Hadoop local environment on win10

Hadoop local environment on win10

Hi there, Why do I need a hadoop local environment? am I crazy? I have two reasons to burn my PC running a hadoop local environment, first I need an environment to explore and learn without the risk of screwing something in the company servers, second, recently I got a request to import some oracle tables into HDFS with Sqoop, in order to do some development testing again without screwing something I need a safe place to play with. Said so you need two things, maybe three but one is optional.

1- (Optional) Install a WSL(Windows Subsystem for Linux) distribution like Ubuntu LTS from Microsoft store, docker will benefit from this with better performance.

2- Download and Install Docker

Tip. If you have a small SSD as primary storage I recommend you to move the docker images to another drive, you can follow the steps from Franks CHOW response on stackoverflow .

First, shut down your docker desktop by right click on the Docker Desktop icon and select Quit Docker Desktop

Then, open your command prompt:

wsl --list -v

You should be able to see, make sure the STATE for both is Stopped.
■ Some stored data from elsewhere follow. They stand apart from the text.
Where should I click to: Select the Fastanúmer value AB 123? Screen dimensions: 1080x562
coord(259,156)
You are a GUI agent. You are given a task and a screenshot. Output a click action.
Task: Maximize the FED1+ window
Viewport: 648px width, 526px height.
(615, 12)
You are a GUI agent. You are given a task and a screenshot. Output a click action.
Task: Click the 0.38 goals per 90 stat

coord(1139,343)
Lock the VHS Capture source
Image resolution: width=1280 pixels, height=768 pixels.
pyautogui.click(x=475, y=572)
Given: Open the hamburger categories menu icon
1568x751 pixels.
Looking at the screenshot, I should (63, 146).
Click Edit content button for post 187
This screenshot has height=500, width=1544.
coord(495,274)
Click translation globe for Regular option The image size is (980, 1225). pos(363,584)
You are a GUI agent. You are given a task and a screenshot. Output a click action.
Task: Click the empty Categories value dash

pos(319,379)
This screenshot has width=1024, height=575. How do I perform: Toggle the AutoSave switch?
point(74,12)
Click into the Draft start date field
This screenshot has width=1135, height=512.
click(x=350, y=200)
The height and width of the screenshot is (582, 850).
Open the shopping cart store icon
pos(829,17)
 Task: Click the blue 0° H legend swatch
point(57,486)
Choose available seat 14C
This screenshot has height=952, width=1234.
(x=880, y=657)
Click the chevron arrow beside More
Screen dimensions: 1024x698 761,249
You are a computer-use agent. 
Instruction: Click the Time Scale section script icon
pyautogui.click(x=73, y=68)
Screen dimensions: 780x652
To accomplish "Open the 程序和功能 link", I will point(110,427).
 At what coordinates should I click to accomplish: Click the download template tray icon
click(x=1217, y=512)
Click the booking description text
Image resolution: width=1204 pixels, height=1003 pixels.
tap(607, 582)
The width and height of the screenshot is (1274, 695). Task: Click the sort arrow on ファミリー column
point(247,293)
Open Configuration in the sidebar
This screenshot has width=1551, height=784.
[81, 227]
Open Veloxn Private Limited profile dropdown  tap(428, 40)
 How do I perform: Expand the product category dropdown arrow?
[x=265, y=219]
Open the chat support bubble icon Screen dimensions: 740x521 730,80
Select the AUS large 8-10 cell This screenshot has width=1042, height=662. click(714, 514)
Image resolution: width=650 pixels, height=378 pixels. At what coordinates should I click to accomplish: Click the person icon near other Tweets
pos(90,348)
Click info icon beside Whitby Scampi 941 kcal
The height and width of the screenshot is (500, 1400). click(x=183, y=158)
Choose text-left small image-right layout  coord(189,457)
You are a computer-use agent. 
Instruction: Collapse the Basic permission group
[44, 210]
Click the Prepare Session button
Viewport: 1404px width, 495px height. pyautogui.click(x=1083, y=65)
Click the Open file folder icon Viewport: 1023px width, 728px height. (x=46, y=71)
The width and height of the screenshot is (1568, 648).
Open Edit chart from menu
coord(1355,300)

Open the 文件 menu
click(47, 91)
  NAME                   STATE           VERSION
* docker-desktop         Stopped         2
  docker-desktop-data    Stopped         2
Export docker-desktop-data into a file

wsl --export docker-desktop-data "D:\Docker\wsl\data\docker-desktop-data.tar" Unregister docker-desktop-data from wsl, note that after this, your ext4.vhdx file would automatically be removed (so back it up first if you have important existing image/container):

wsl --unregister docker-desktop-data

Import the docker-desktop-data back to wsl, but now the ext4.vhdx would reside in different drive/directory:

wsl --import docker-desktop-data "D:\Docker\wsl\data" "D:\Docker\wsl\data\docker-desktop-data.tar" --version 2

Start the Docker Desktop again and it should work

You may delete the D:\Docker\wsl\data\docker-desktop-data.tar file (NOT the ext4.vhdx file) if everything looks good for you after verifying.

3- Download sandbox from Cloudera

Tip. You should have more than 16gb of RAM in order to use the sandbox, I have 22gb and it's close to 100% usage.

4- You need a bash command line, you can use either git bash if you already have it, or you can go with the WSL linux bash you have choosen.

Tip. If you choose WSL bash then you can find your C: drive in /mnt/c path.

5- Install cloudera sandbox . In the decompressed folder, you will find shell script docker-deploy-.sh. From the command line, Linux / Mac / Windows(Git Bash), run the script:

cd /path/to/script
sh docker-deploy-{HDPversion}.sh

Then verify HDP sandbox was deployed successfully by issuing the command:

docker ps

When you want to stop/start your HDP sandbox, use it in the docker commands like:

docker stop sandbox-hdp
docker stop sandbox-proxy

And now you are ready to use hadoop. You should be able to use ambary from

127.0.0.1:8080/#/main/services/HIVE/configs

127.0.0.1:1080/splash.html#